Türkiye’de yıllarca devam eden kanlı sağ -sol olayları 80 darbesi ile bir gecede son buldu. Darbeyle sağ ve sol kanlı olaylarının bir gecede kesilip o tarihten itibaren sağcılığın ve solculuğun artık devam etmemesi bu işin bir proje veya toplum mühendisliği olduğunu göstermez mi? Demek sağı ve solu tertip edip kaos çıkaranlar darbeyi yapanlardan başakları değildir.
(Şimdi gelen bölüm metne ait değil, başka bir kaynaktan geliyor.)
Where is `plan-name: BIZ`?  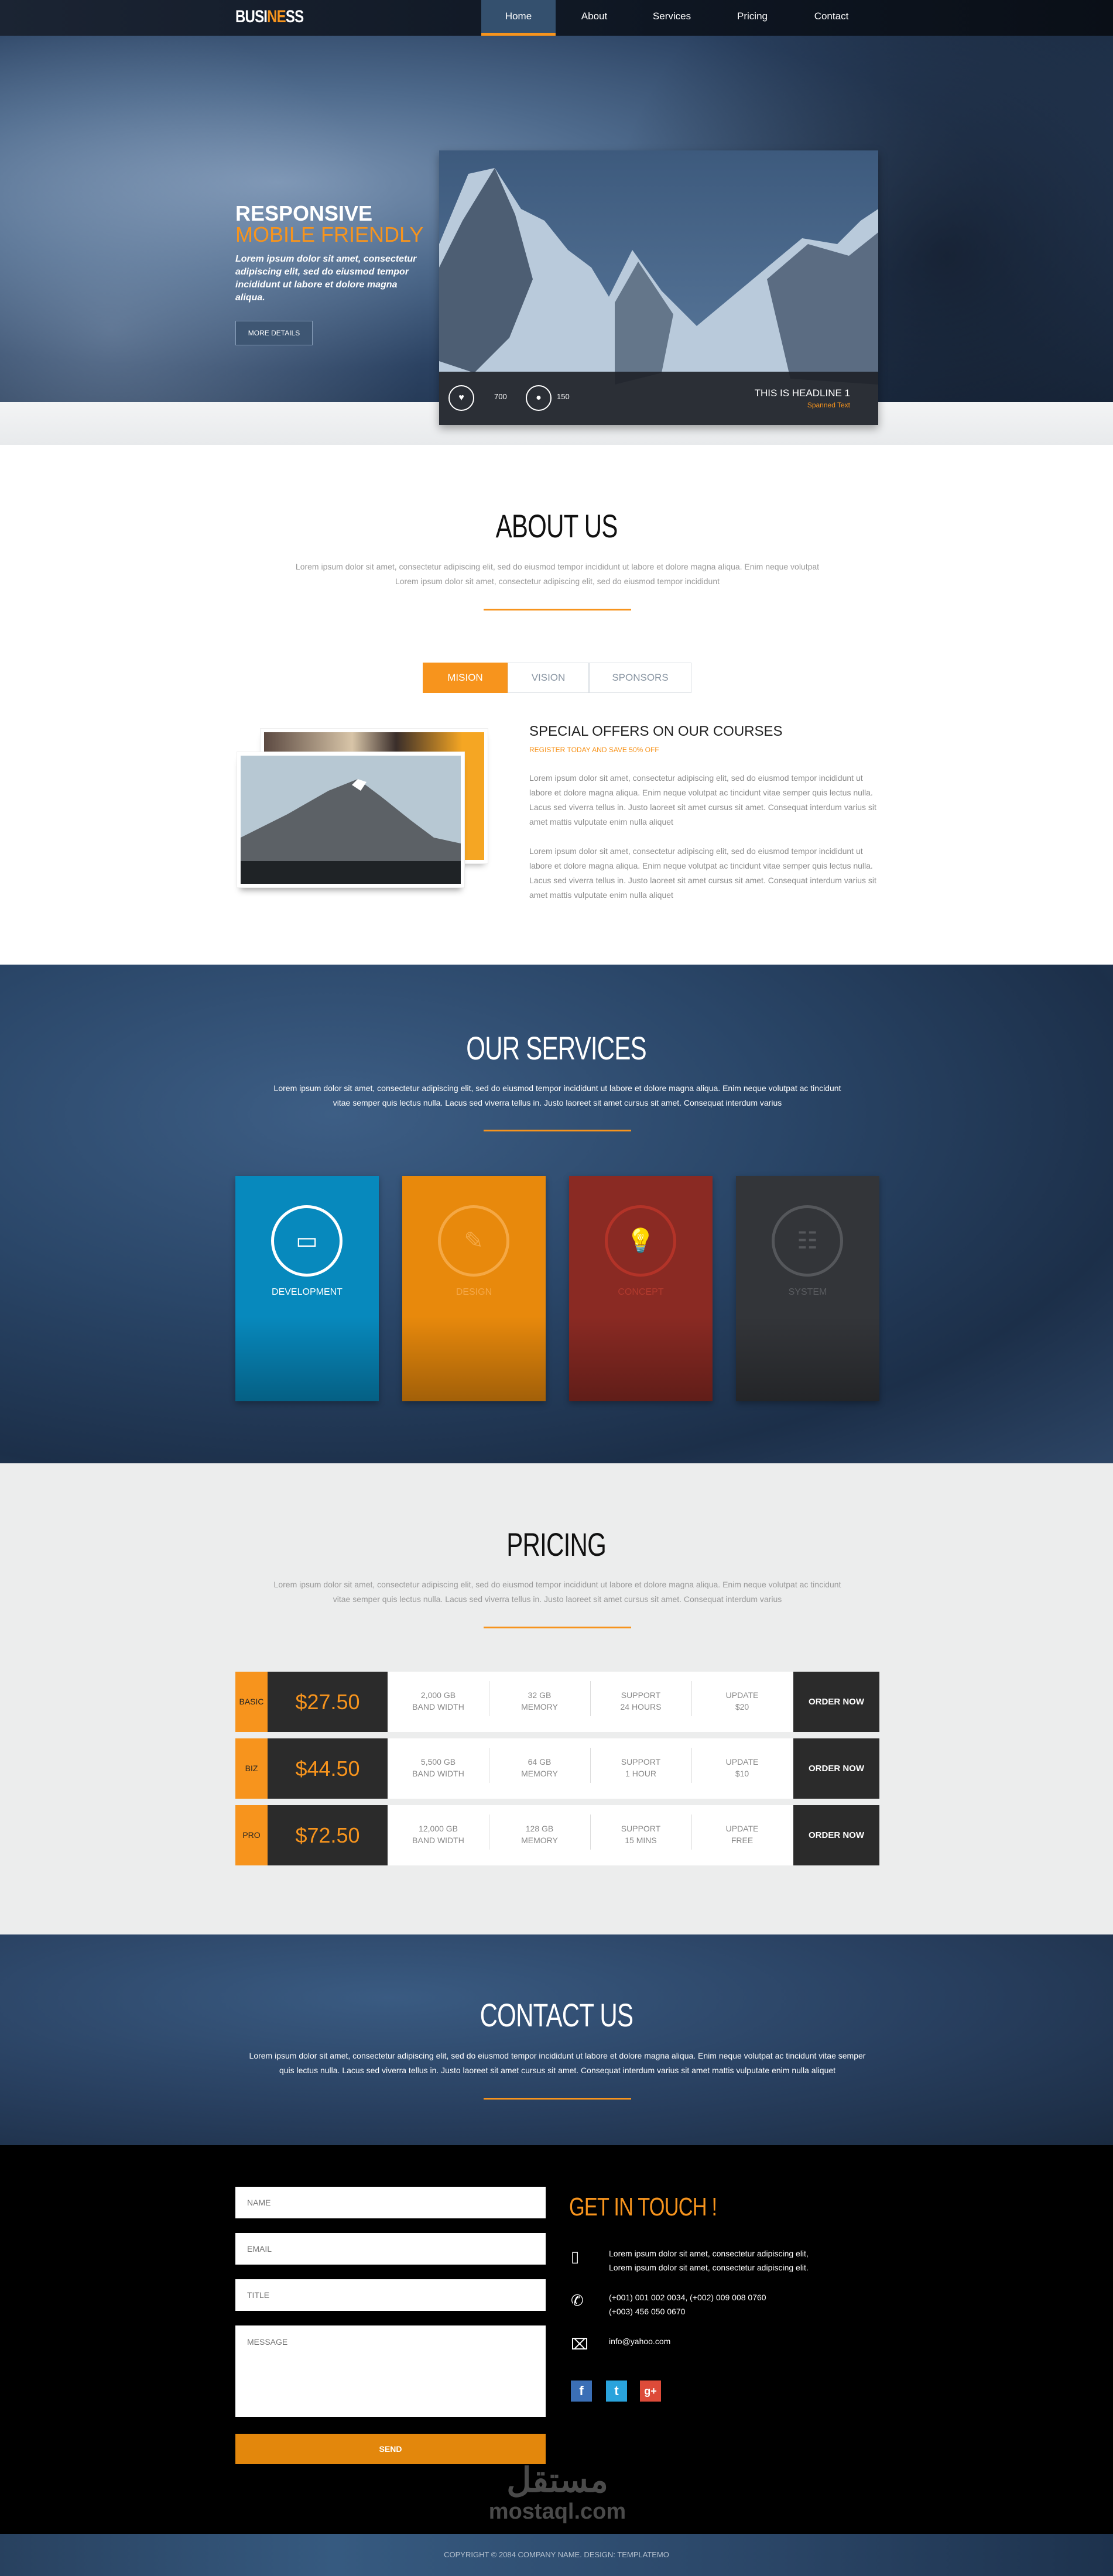
plan-name: BIZ is located at coordinates (252, 1769).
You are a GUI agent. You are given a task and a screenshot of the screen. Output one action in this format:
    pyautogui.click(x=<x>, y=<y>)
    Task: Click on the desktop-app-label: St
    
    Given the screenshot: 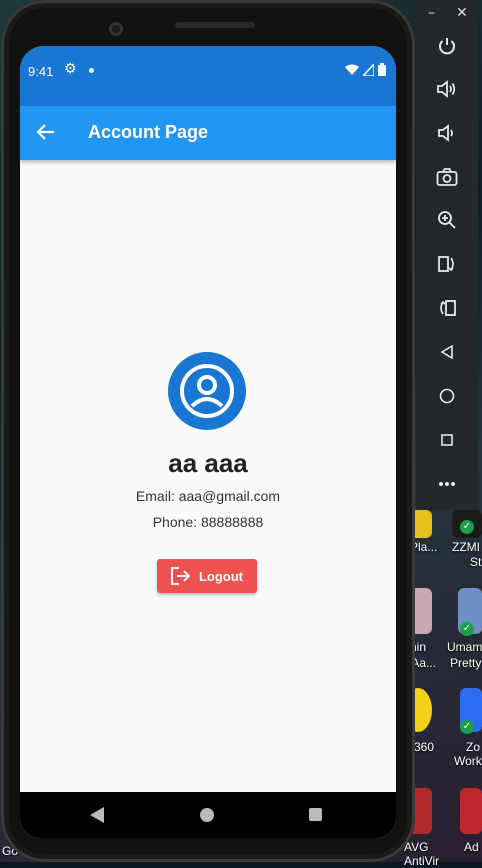 What is the action you would take?
    pyautogui.click(x=476, y=562)
    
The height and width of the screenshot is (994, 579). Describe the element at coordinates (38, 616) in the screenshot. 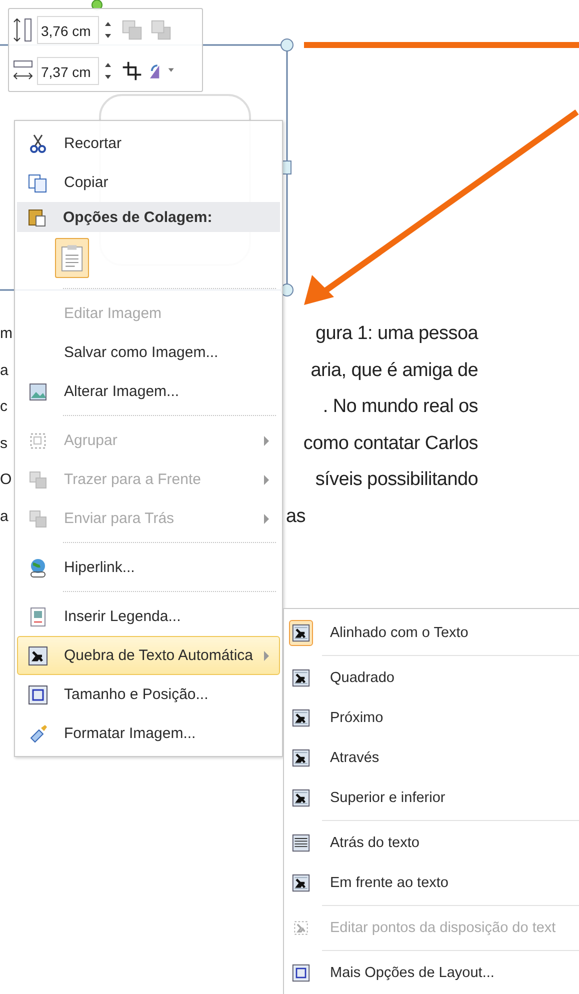

I see `caption-icon` at that location.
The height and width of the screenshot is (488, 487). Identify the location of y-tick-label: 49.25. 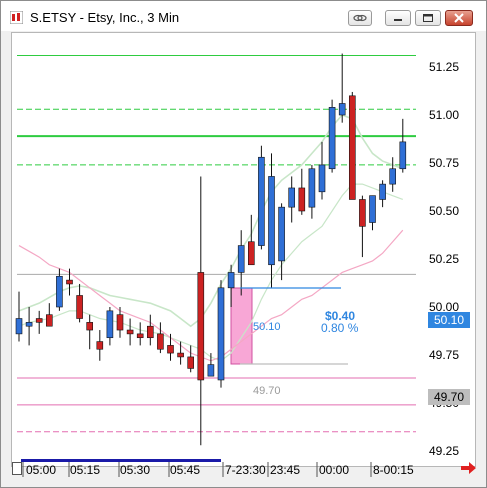
(444, 451).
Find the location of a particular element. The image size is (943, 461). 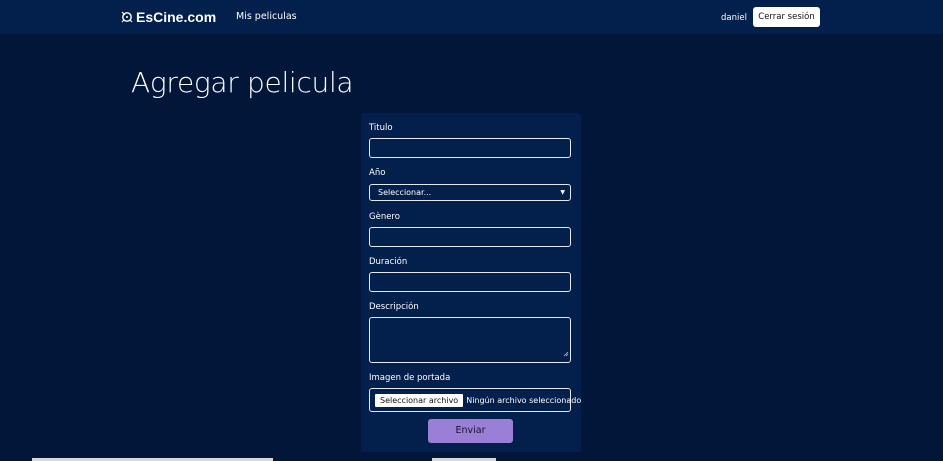

duracion-input is located at coordinates (470, 282).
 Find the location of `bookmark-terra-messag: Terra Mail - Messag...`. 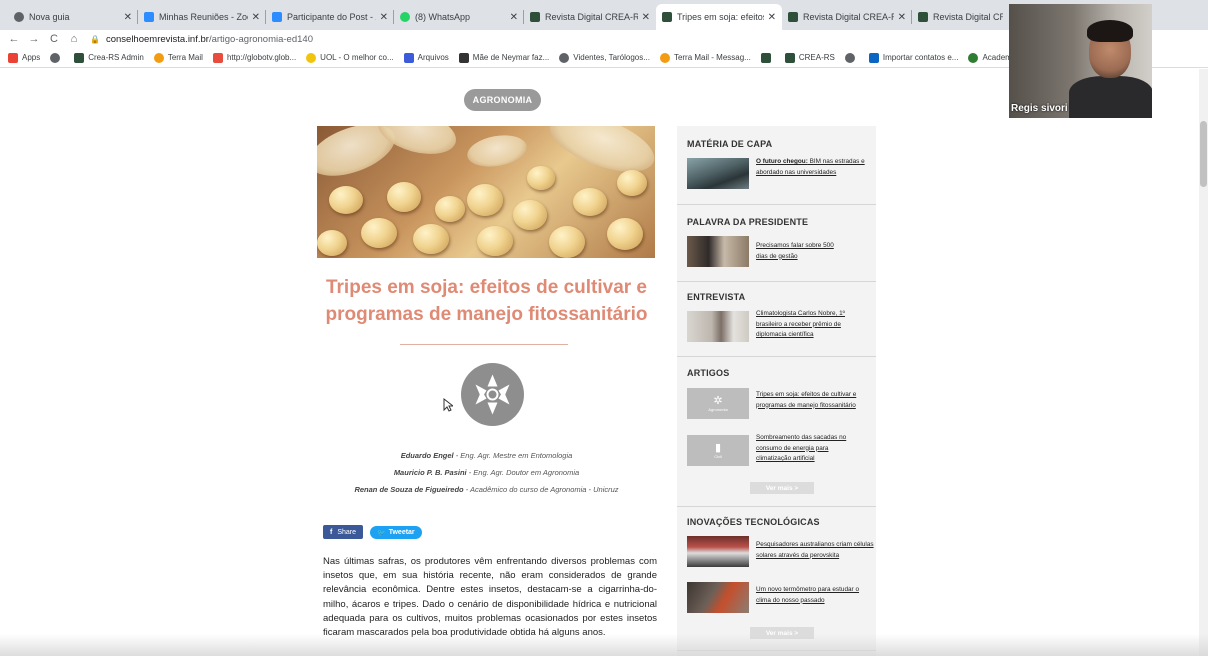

Yani sağ ve sol olayların temel amacı darbe yapacak kaotik ortamlar meydana getirip devletin imkanlarını ele geçirmekti.
31 Mart vakasına yakın tarihlerde sultan II. Abdülhamit’i tahttan indirmek gayesi ile İstanbul’u padişah adına ortalığı kana bulayanlarla bu isyanı bastırma gerekçesi ile Selanik’ten hareket edenler (Hareket Ordusu) aynı mihraklardı, aynı kirli ellerdi; İttihatçılardı.
Hz. Osman’ı katledenler yapabilselerdi Hz. Ali’nin yerinde kendilerini halife yapmak isterlerdi. Ancak olmadı. Fakat Hz. Ali'nin halifeliği döneminde etkin oldular. Hz.Ali'ye soluk aldırmadılar. İhtilafı bu günlere kadar gelen kanlı kardeş kavgalarına sebep oldular.
Kuran’ı Kerime baktığımızda Rusya’da bir “bakara olayı” yaşanmışa benziyor. Hz. Musa (r.a) zamanında bir kimse, cinayet işlemiş ve cenazeyi zaten düşmanı olan fakat olaydan haberi olmayan bir masum kişinin bahçesine bıraktı. Ve cinayet suçu malum düşmanlığından ötürü suçsuz bir insanın üzerine kaldı. Bu cinayeti aydınlatması için Hz. Musa’ya müracaat ettiler. Ve sonrasında cinayeti aydınlatmak için Hz. Musa ile İsrailoğulları arasında Bakara Suresinde anlatılan “bakara olayı” yaşandı.
Kimin eliyle meydana gelirse gelsin- ki bu tür olaylar daha çok devlet eliyle gerçekleşir- Alman Parlamentosu’nda 1933’te Rusların ne kadar büyük bir düşman olduğunu halkın idrak etmesini temin etmek ve toplumsal düzeni sağlamak için Reichstag Yangını çıkarıldı. Evet bir zamanlar Rusların ne denli tehlikeli bir düşman olduğunu halka idrak ettirmek için yapılan bu tertibin bir benzerini bugün Ruslar, Ukrayna'yı suçlayıp halkının desteğini temin etmek adına tertiplediğini görüyoruz. O tarihte Almanlar kendi parlamentolarını yaktılar, şimdi ise Ruslar kendi gösteri ve fuar merkezini yaktılar. Olaylar ne kadar da birbirine benziyor.
Bu tür operasyonların adı ne olursa olsun darbe, isyan veya olay hepsi cinayetlere, haksızlıklara sebep olması ve bütün bir topluluğun veya milletin kanına girmesi, kandırılması açısından büyük bir zulümdür.